The total time elapsed until completion of each session was also recorded. Throughout the sessions, the animals were not once handled by the experimenter, which is a key modification of the usual T-maze task. Continuous handling of the animals might induce fear, and the anxious animal would react either by long freezing responses or refusal to run in the maze. This would cause disruptions in the continuation of the experiment, and also increase the duration of the trials (Gerlai 1998; Wu et al. 2018).

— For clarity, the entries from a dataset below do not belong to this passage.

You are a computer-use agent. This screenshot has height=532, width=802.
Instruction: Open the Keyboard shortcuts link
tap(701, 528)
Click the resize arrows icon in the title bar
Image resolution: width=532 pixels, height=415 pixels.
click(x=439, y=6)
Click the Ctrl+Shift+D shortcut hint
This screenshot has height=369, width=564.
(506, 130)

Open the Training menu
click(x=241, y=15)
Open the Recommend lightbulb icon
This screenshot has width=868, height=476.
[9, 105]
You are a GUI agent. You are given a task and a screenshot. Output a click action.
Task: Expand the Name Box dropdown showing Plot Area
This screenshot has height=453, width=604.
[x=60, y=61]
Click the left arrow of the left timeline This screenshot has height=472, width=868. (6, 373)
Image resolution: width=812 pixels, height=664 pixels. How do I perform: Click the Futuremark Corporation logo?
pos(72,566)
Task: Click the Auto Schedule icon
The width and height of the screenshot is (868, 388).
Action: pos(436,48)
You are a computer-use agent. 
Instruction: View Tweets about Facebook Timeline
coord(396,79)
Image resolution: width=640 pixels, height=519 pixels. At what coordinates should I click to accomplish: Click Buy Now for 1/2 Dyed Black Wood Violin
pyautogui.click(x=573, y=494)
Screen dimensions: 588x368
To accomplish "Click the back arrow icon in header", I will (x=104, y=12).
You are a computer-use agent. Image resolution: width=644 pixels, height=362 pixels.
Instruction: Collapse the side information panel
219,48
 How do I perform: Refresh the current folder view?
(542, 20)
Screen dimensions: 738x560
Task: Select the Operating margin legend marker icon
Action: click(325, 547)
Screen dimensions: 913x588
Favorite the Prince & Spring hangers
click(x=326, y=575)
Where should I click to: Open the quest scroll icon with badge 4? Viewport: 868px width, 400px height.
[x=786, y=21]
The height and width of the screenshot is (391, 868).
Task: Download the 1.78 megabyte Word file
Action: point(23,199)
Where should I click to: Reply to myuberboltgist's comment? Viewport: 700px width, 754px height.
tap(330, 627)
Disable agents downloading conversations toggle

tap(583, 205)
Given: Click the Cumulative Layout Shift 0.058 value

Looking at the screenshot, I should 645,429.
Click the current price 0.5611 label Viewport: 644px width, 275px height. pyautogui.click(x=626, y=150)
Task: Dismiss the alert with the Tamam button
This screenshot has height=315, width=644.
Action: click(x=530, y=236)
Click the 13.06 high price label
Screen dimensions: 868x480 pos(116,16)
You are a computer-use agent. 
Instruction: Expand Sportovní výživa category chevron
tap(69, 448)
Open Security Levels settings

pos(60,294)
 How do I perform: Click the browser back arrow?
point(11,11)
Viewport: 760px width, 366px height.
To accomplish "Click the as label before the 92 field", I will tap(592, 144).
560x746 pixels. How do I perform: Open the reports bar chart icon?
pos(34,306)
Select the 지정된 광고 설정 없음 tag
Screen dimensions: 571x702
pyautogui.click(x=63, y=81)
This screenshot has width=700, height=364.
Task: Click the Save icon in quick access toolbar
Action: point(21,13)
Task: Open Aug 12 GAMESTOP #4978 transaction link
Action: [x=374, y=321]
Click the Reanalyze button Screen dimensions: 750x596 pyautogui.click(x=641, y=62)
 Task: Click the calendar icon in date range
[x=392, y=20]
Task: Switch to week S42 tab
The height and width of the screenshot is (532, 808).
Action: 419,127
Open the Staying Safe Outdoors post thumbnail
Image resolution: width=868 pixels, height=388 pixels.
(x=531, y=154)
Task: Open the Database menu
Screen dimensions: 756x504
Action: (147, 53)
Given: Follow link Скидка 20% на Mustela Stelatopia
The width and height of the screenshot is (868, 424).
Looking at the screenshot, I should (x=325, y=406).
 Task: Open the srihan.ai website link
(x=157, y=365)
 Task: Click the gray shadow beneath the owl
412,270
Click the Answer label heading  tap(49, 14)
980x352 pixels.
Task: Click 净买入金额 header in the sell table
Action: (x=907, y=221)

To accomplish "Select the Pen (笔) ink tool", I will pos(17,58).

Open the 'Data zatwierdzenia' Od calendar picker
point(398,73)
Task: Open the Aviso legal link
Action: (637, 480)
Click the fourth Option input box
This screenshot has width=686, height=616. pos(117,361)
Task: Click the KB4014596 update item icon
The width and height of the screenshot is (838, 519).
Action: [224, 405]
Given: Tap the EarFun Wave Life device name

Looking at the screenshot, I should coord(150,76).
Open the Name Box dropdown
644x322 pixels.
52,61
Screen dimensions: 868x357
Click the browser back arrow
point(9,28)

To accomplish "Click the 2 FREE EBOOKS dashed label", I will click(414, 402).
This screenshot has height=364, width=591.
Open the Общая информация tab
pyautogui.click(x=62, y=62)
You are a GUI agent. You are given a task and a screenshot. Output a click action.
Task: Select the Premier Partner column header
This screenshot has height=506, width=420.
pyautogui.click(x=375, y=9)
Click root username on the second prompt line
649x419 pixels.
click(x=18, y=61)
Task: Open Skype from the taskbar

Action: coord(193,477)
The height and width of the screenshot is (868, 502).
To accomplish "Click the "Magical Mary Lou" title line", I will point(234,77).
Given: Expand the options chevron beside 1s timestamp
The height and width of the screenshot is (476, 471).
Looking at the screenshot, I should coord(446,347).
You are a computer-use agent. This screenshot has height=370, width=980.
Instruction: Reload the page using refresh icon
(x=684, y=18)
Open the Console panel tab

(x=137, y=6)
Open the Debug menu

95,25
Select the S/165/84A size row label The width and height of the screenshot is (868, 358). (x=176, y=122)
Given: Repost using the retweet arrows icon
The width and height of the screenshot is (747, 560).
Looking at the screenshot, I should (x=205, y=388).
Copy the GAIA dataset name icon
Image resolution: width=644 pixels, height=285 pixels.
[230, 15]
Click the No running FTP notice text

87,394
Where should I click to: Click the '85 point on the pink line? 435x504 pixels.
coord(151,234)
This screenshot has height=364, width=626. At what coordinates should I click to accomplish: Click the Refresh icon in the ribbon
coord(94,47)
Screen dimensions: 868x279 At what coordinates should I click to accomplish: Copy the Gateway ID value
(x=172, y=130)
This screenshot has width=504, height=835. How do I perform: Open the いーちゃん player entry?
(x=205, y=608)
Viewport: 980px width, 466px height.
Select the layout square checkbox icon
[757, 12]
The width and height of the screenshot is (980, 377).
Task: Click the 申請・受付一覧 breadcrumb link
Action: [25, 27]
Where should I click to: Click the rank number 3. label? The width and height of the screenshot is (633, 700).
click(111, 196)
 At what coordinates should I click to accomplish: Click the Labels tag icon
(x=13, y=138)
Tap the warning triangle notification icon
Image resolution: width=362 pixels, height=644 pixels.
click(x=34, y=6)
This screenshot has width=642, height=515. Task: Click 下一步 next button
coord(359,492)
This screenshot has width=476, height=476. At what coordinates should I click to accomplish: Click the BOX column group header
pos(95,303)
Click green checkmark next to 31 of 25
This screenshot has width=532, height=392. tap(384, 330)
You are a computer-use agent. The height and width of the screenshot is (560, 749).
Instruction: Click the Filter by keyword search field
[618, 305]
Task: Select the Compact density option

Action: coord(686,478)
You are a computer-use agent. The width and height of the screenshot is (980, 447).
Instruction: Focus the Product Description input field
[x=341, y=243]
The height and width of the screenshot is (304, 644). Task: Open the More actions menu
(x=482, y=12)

Novel object recognition test (NORT)

The object recognition apparatus (VJ Instruments, India) was made of an enclosed plexiglass box with a black colored floor (70 × 60 × 30 cm). The experiment was performed according to the procedure described in Ozarowski et al. (2013). Post the habituation trial on the 13th day, the test conducted the next day was divided into three phases – acquisition, inter-trial interval and retention trials. In the acquisition trial on the test day, two identical objects (A1 and A2; biologically inert substance – plastic, sufficiently weighted to stay put) were placed in two opposite corners of the box. The animals were allowed to explore the objects for a period of 3 minutes. The behavior was termed as exploration when the animals’ nose was directed towards the object at a distance less than 2 cm and/or touching the object with the nose or sniffing at the object. However, leaning against, standing/sitting on the object and turning round were not noted as exploratory behavior. The animals were then returned to their cages for a period of 30 minutes. At the retention trial, one of the objects used in the acquisition trial was replaced with a novel object (B), and the rats were then allowed to explore the box individually for 3 minutes. The time spent in exploring the familiar (A) and novel (B) object were recorded separately, and the discrimination index (DI) was calculated as \(({\text{B}} - {\text{A}}) - /({\text{B}} + {\text{A}})\). A higher DI is reflective of a higher memory capacity.

Biochemical assays

Preparation of tissue homogenates

On completion of the behavioral tests on the 14th day, the rats were anesthetized and sacrificed by cervical dislocation. The brain tissue was rapidly excised and weighed. The tissue samples were then rinsed with cold normal saline, and then homogenized in 0.03 M sodium phosphate buffer (pH 7.4). The homogenates were used in the determination of acetylcholinesterase (AChE) and in the antioxidant assays of malondialdehyde (MDA), reduced glutathione (GSH), catalase (CAT) and nitrite estimation.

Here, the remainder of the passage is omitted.